Wednesday, March 27, 2024

Three Films Make A Post: If you can't smoke it, drink it, spend it or love it… forget it.

Payday (1973): Sleazy country star Maury Dann (Rip Torn) is on the road, lying, bullying and sliming his way across the USA while growing increasingly deranged.

I’m a big fan of 70s grimdark, but this nearly plotless portrait of a horrible man doing horrible things, horribly, by Daryl Duke actually beats me. It’s not that I can’t appreciate its skewering of the 70s country star, Duke’s version of hyperrealist style, or the great, though somewhat one-note performances, it’s just that I miss some moments of genuine humanity to measure Maury’s horridness against. Or, come to think of it, Maury showing one or two not redeeming but not horrible character traits to put some shading into the black and black of the movie at hand.
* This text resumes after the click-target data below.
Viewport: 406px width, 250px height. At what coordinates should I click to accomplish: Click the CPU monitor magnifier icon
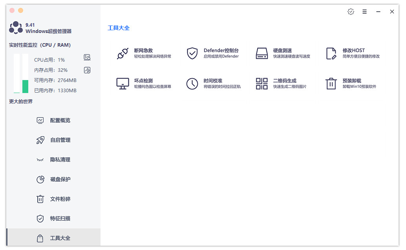click(x=87, y=57)
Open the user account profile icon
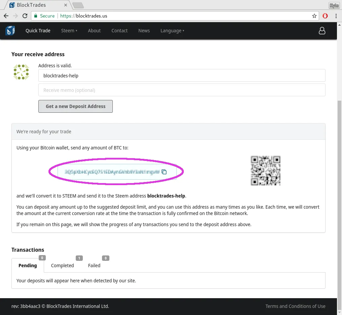Image resolution: width=342 pixels, height=315 pixels. tap(322, 31)
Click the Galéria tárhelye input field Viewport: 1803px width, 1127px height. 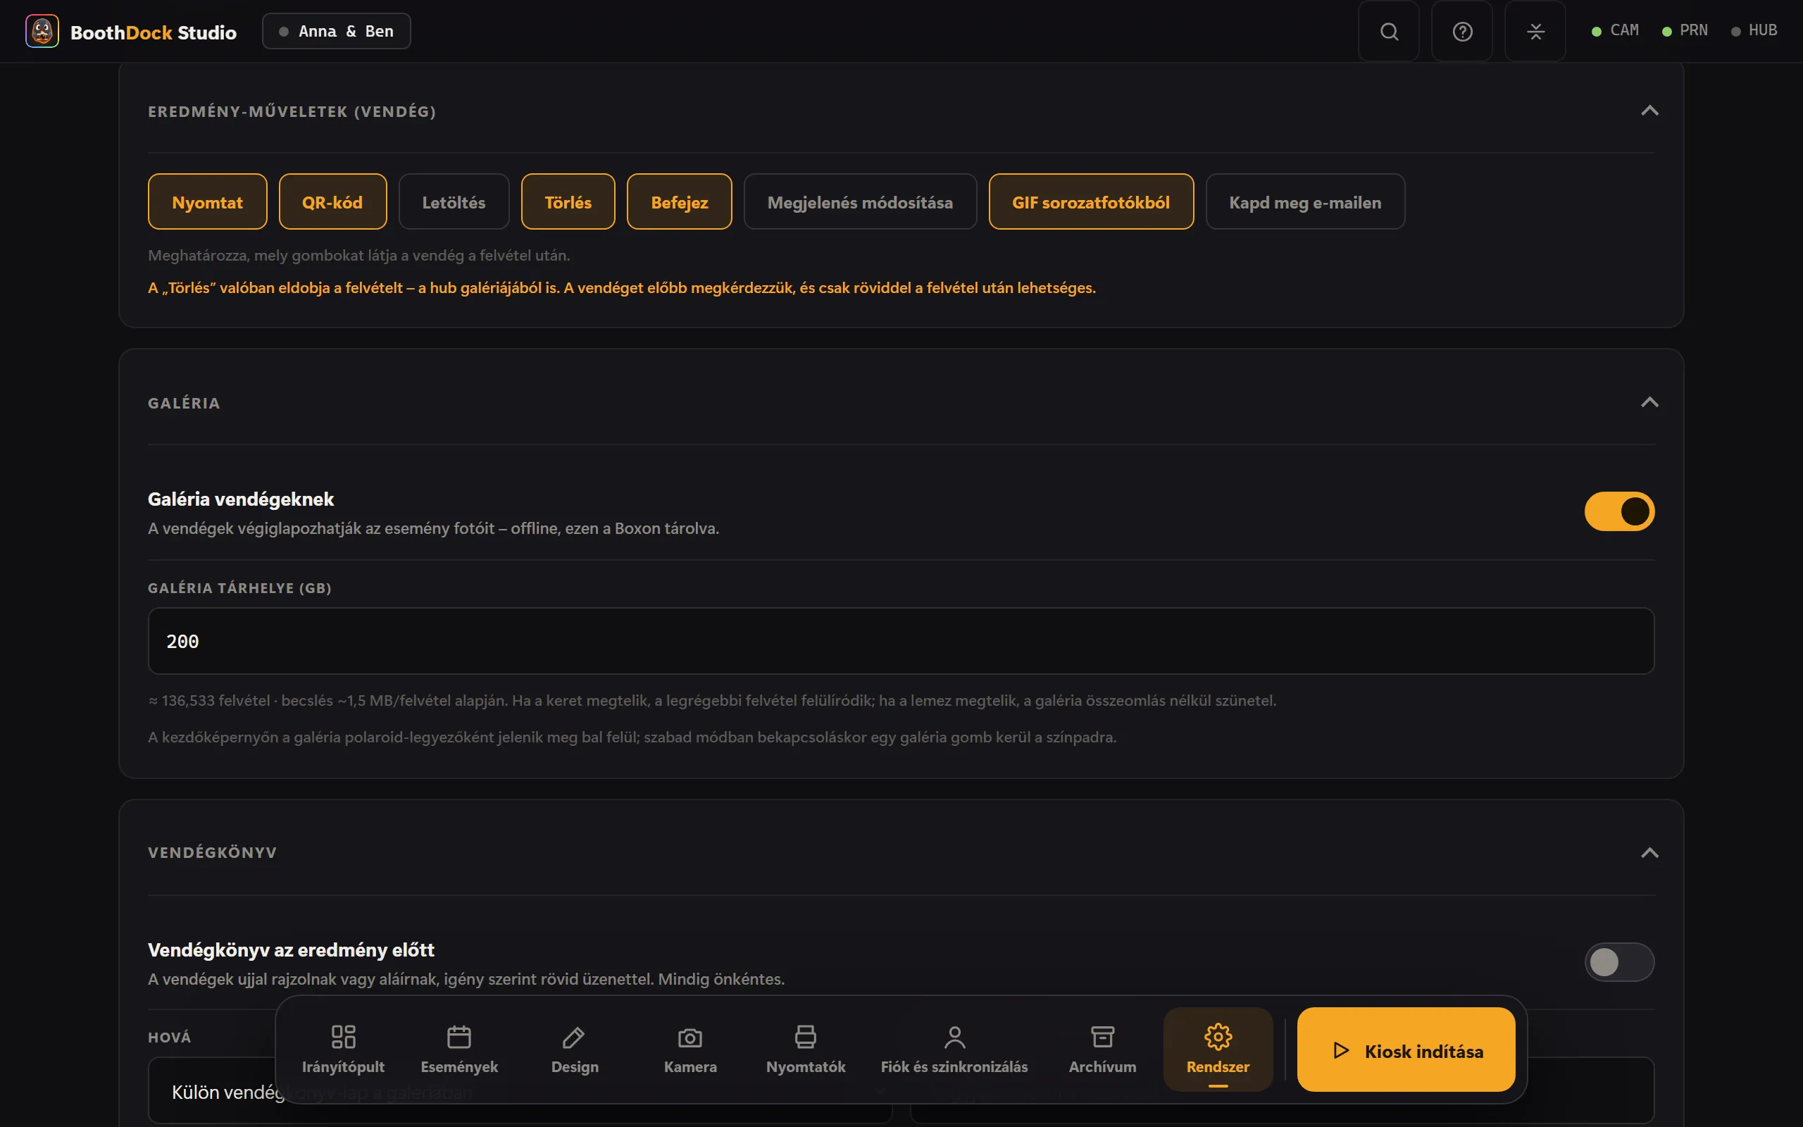(x=901, y=641)
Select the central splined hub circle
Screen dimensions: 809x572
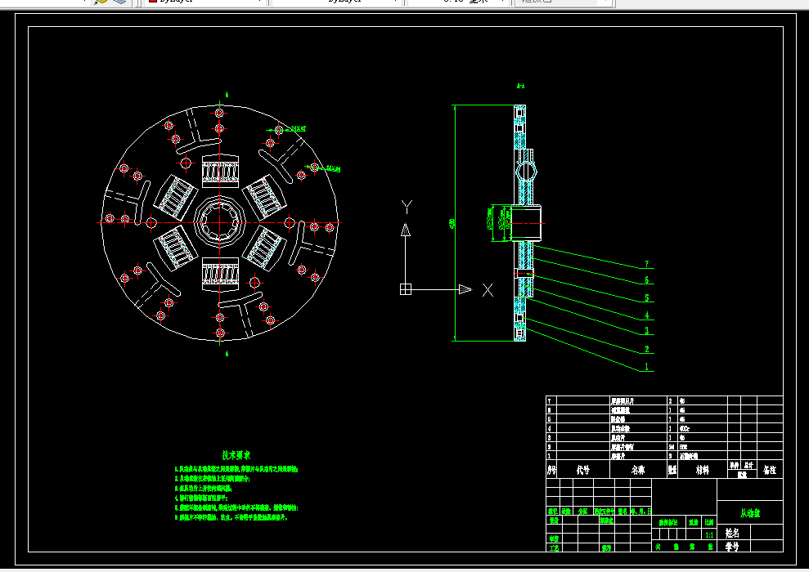pyautogui.click(x=220, y=222)
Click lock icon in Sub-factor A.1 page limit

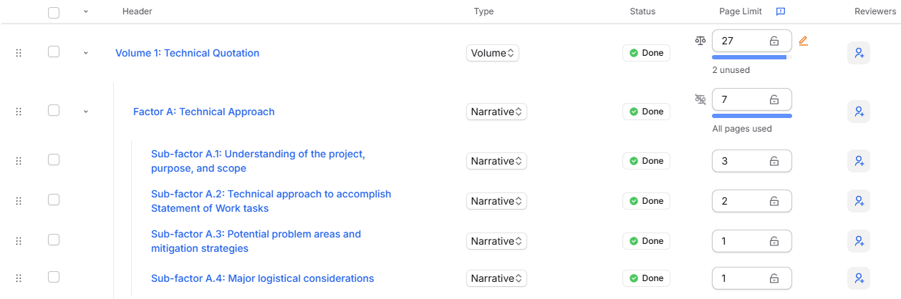[x=774, y=162]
Hell, the guy can’t even sing.

Tiger Zinda Hai (2017): This Bollywood piece of action-heavy super spy cinema sequel certainly charms with its series of overblown, wonderfully unrealistic action sequences, its treatment of BIG EMOTIONS that makes its predecessor look downright restrained, and its larger than life (in the best way) star performances by Salman Khan and Katrina Kaif.
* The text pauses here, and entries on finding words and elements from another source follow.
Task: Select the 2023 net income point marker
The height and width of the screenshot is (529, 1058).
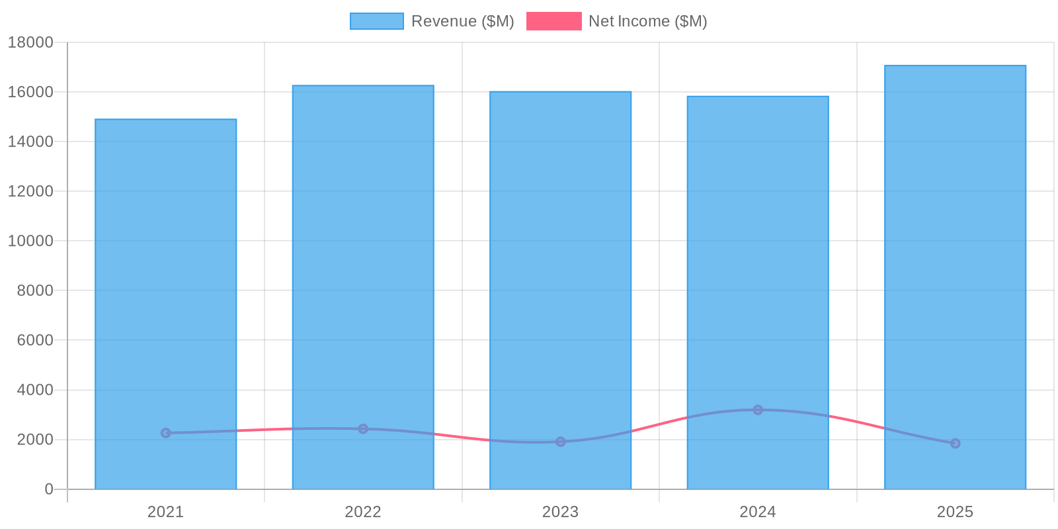Action: click(x=560, y=442)
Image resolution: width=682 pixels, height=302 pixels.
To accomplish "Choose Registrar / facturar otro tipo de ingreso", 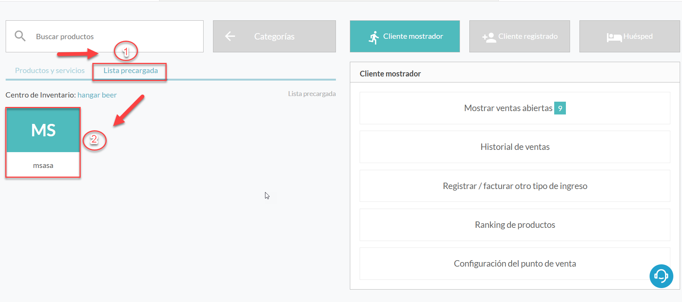I will 515,186.
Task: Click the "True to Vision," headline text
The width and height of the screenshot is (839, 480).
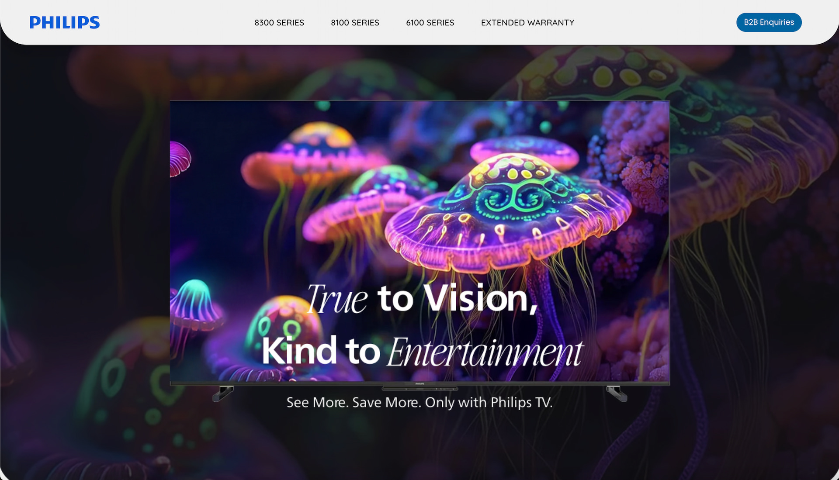Action: [422, 299]
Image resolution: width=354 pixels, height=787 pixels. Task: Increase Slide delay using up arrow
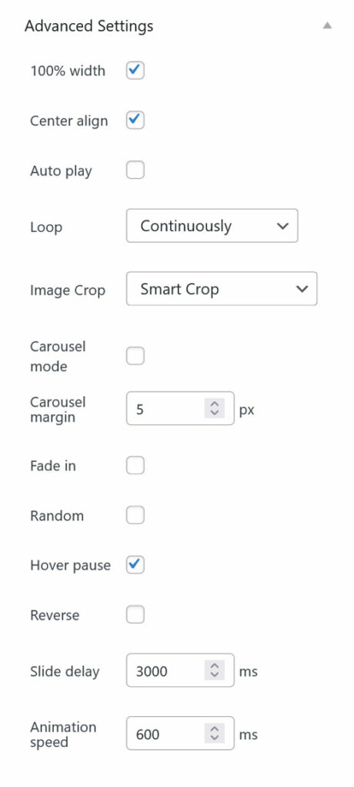point(215,666)
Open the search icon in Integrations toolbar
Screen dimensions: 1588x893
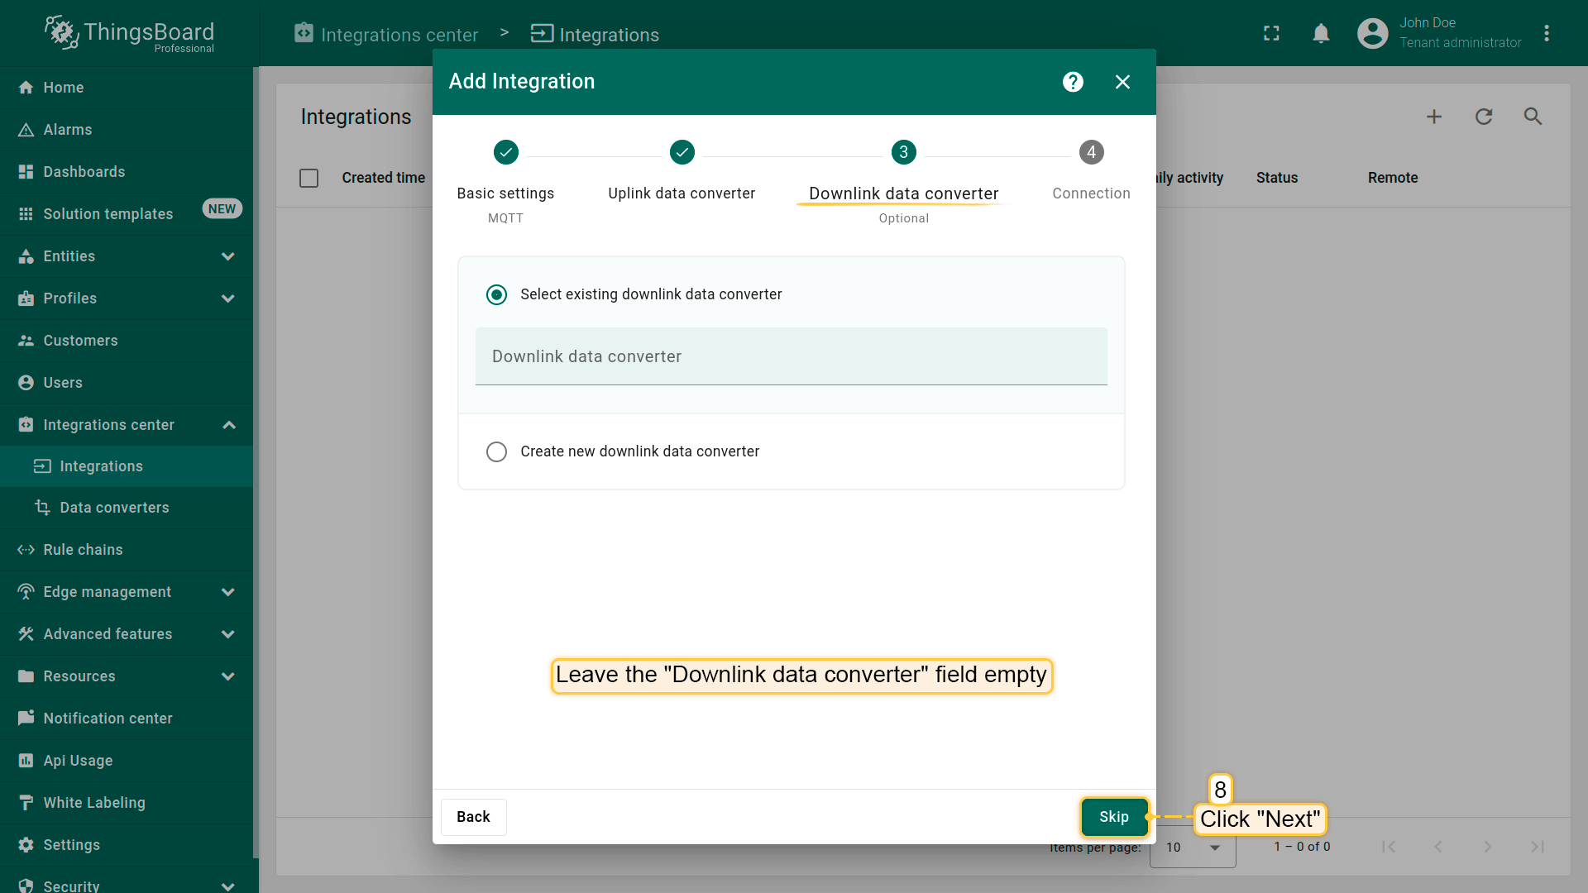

Director Ali Abbas Zafar (who also co-wrote) also puts a lot of effort into fulfilling the increasingly mandatory quota of Indian jingoism while at the same time doing subtle and not so subtle things that complicate and humanize this jingoism, in ways I’m not at all sure I’m interpreting in the way they are meant to be understood. It’s a fun big damn action blockbuster in any case.

Girl in the Case (1944): A lawyer (Edmund Lowe) who is also an expert on safecracking and lockpicking (it’s a hobby) and his wife (Janis Carter) are sucked into an increasingly complicated case, concerning Nazi spies, a locked trunk, and a particularly stupid police force.
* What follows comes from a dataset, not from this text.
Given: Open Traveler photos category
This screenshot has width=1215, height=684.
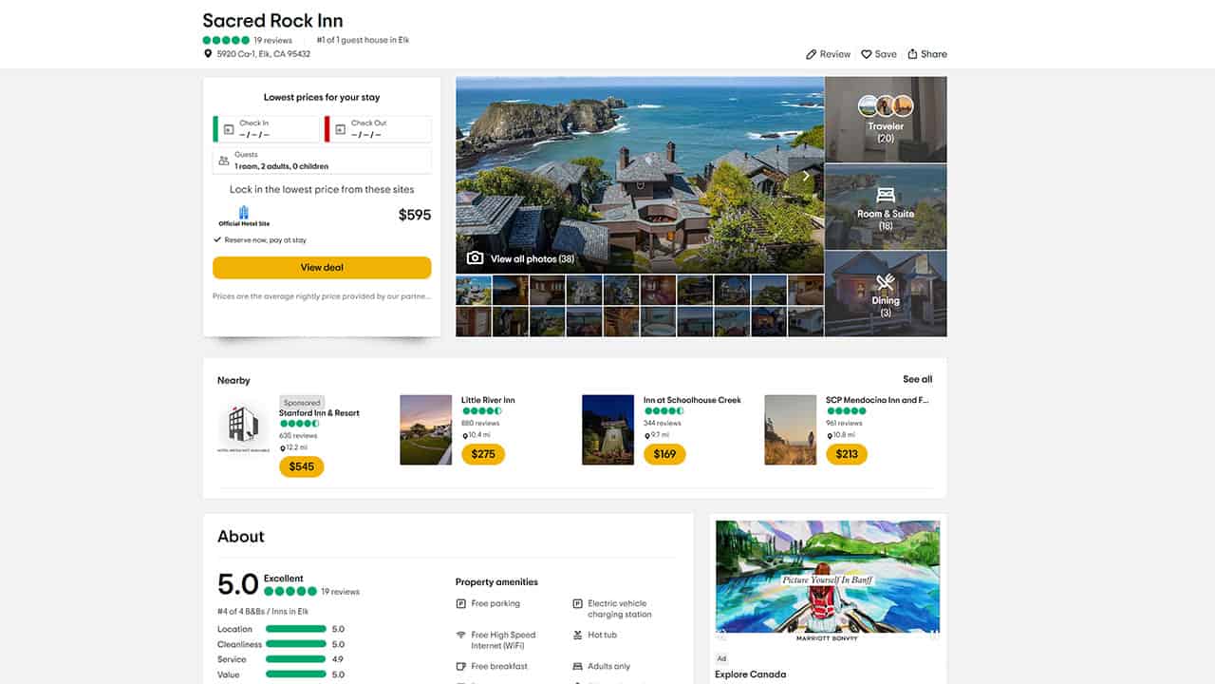Looking at the screenshot, I should pyautogui.click(x=886, y=120).
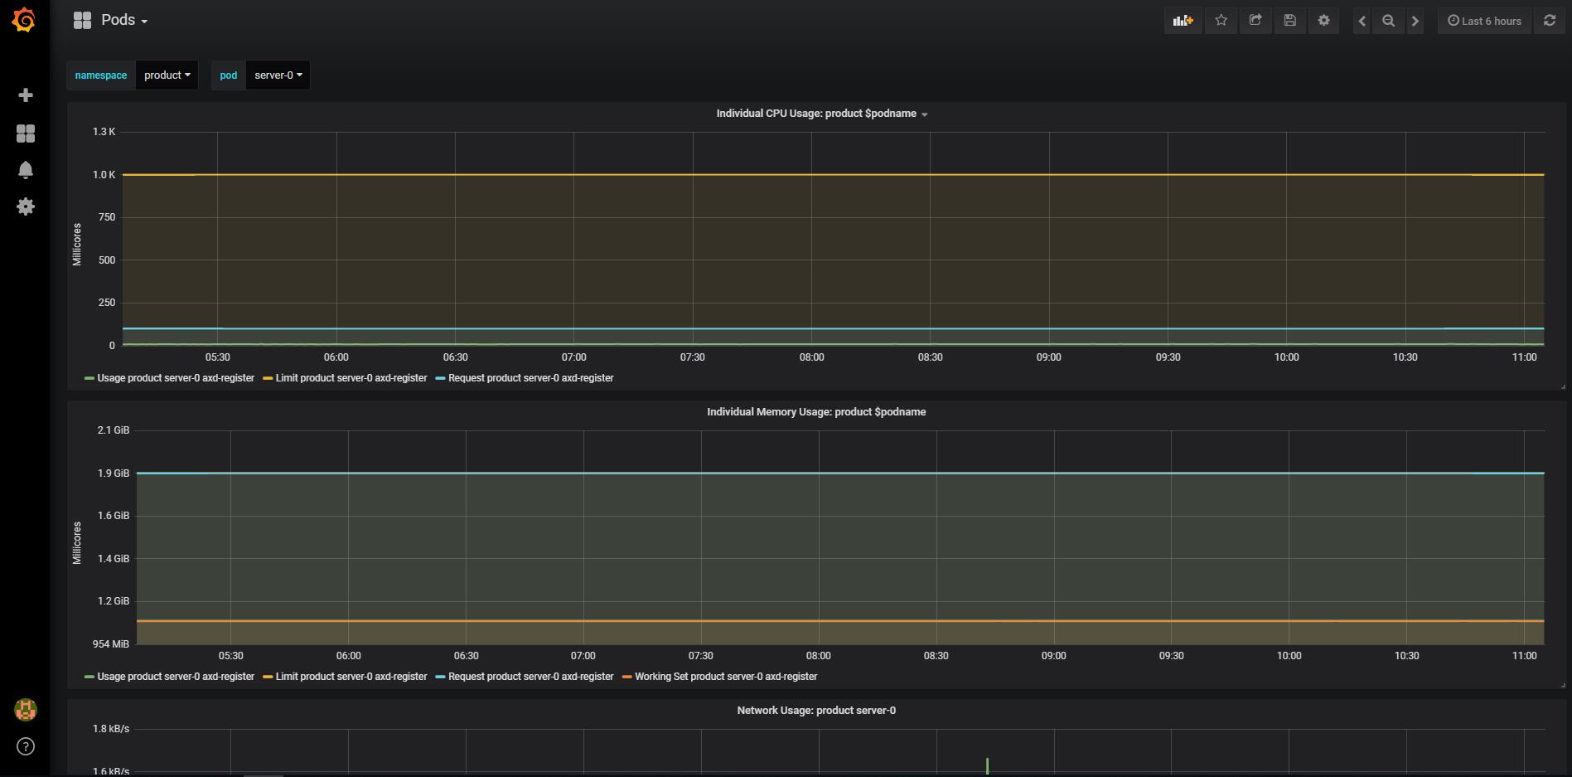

Tonally, William Berke’s B-movie marries mystery and screwball comedy, probably in an attempt to reach the same tone as the later of the Thin Man films. Lowe and Carter are no Powell and Loy – and really should acquire a dog – and Berke no W.S. Van Dyke, but there’s a breezy quality to the film, and a likeability to its basic silliness that makes it pretty difficult to dislike it. If one is at all interested in this era’s mystery comedies, obviously. I’m always happy about movies concerning mismatched couples solving crimes while cracking jokes.